Figure 4.

miR-141 regulates PR expression levels in luminal breast cancer cell lines and directly targets the PR transcript. (a) Stable inhibition of miR-141 increases PR expression. PR expression was measured by Western blot in untreated T47D, BT474, or ZR75-1 cells with stable inhibition of miR-141 (141-ZIP) or scrambled control (SCR-ZIP). PR-A and PR-B isoforms are indicated. β-actin was used as loading control. (b) Stable overexpression of miR-141 decreases endogenous PR expression.
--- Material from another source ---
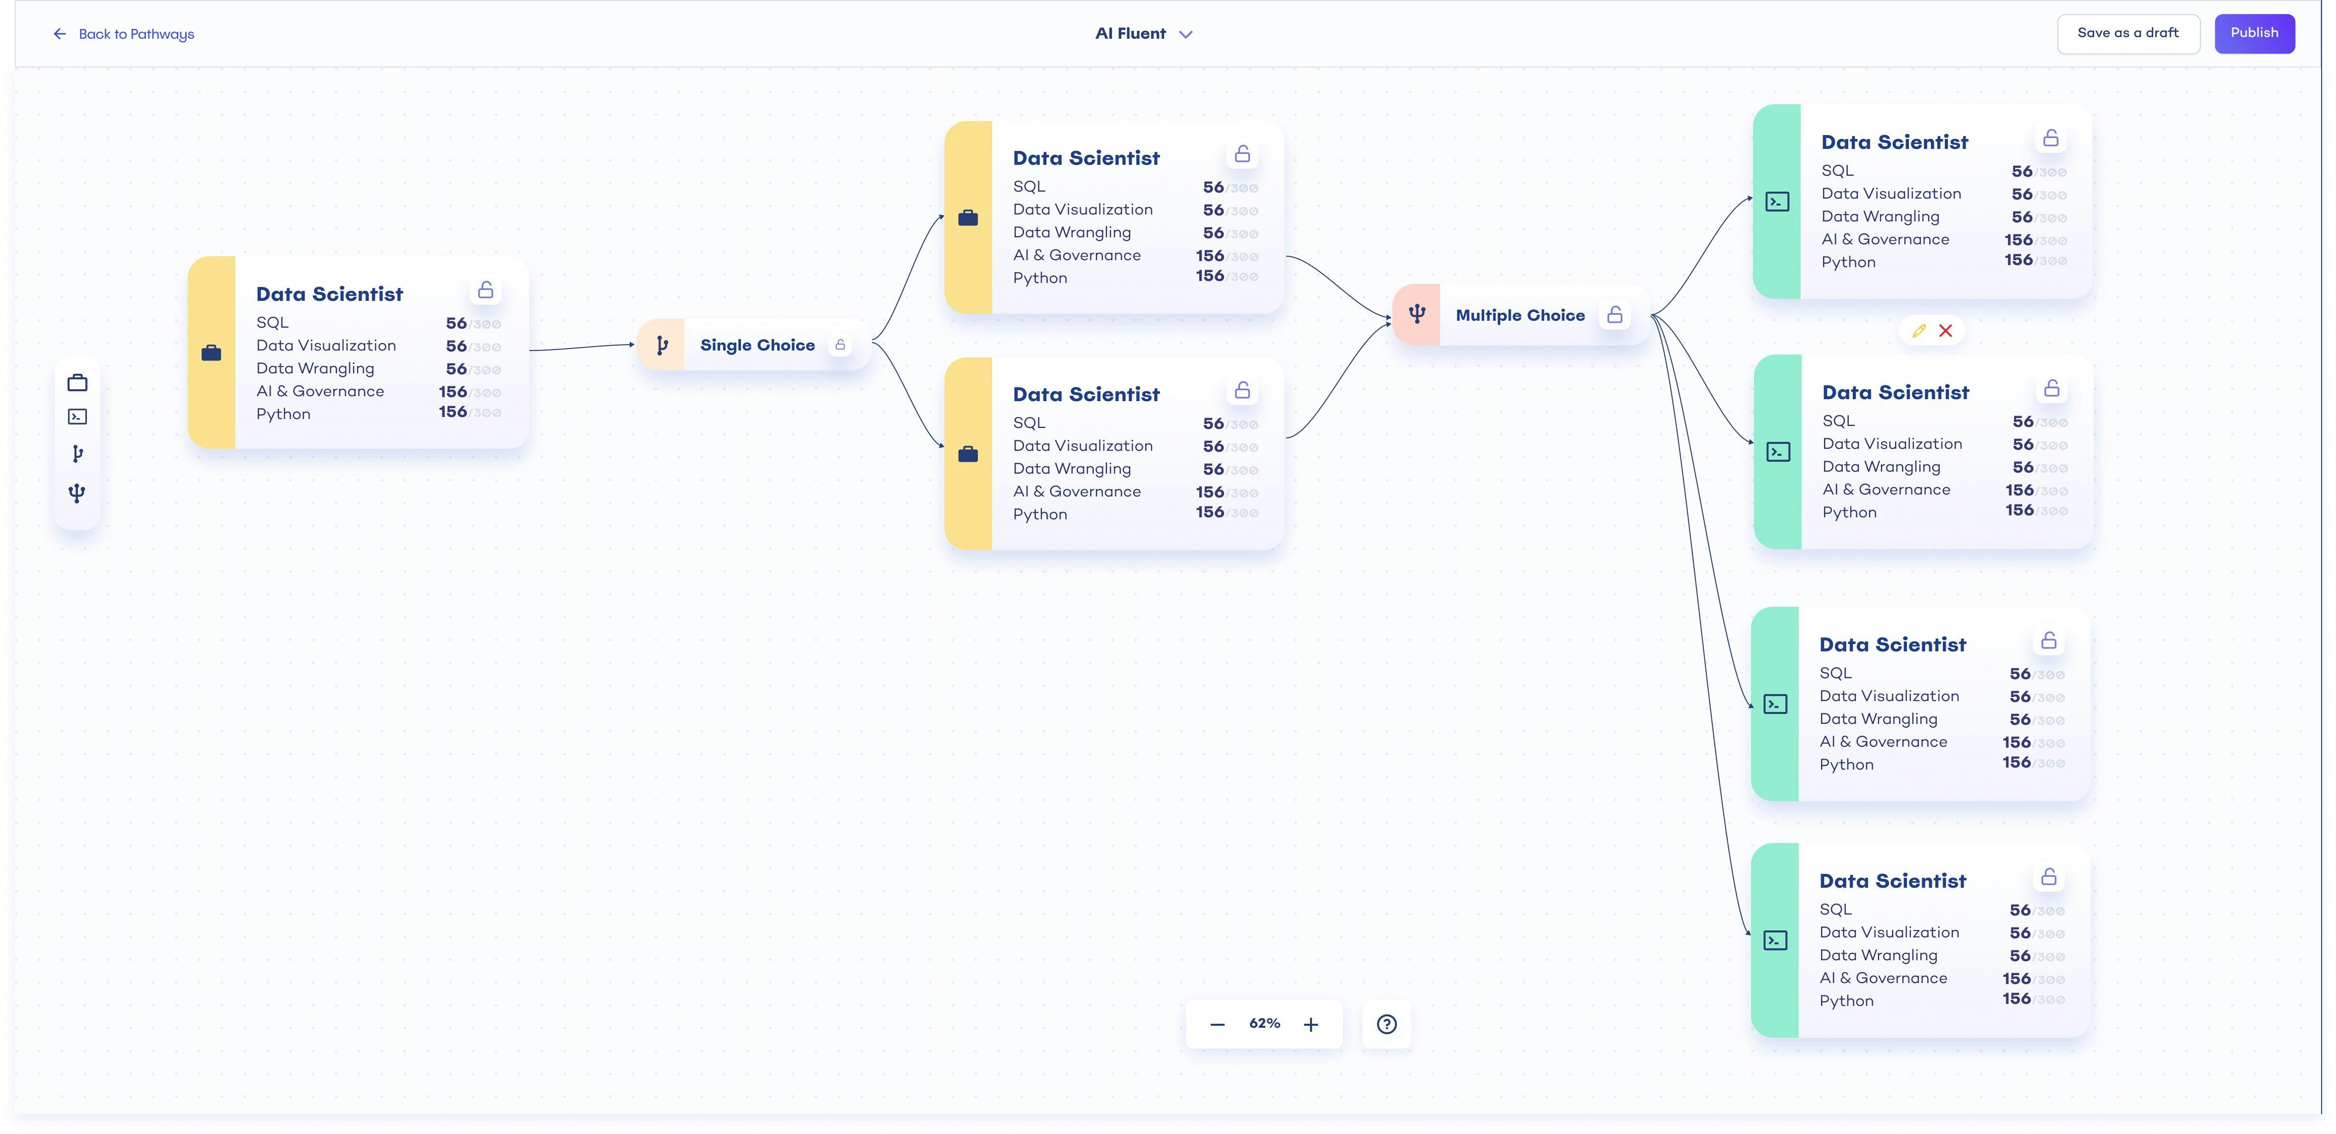The image size is (2336, 1134).
Task: Click the red X delete icon
Action: pyautogui.click(x=1945, y=331)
PR expression measured by Western blot in untreated T47D, BT474, or ZR75-1 cells with stable overexpression of miR-141 (Pre-141) or control (Pre-SCR). β-actin was used as loading control. (c) miR-141 directly targets PR through a binding site in the last exon. Predicted miR-141 binding sites in the PR 3′UTR and last exon are outlined below the graph. Regions of the 3′UTR as indicated were cloned singly downstream of luciferase in the pMIR-GLO vector and each site was mutagenized to abolish miR-141 binding. Each luciferase construct or its mutagenized counterpart was transfected into T47D cells with either 50 nM negative control (−) or miR-141 (141) mimic and luciferase activity measured after 48 h. Data represents relative luciferase activity normalized to constitutively active Renilla contained on the same vector. Experiments were repeated twice. Bars are mean +/− SEM; * P<0.05. (d) Plasmids encoding PRB (hPR1) and PRA (hPR2) were transiently transfected into HEK293 cells alone or with negative control (NC) or miR-141 mimics. PR protein levels were measured by Western blot. Fold change of PR compared to NC mimic is indicated; quantification is normalized to α-tubulin.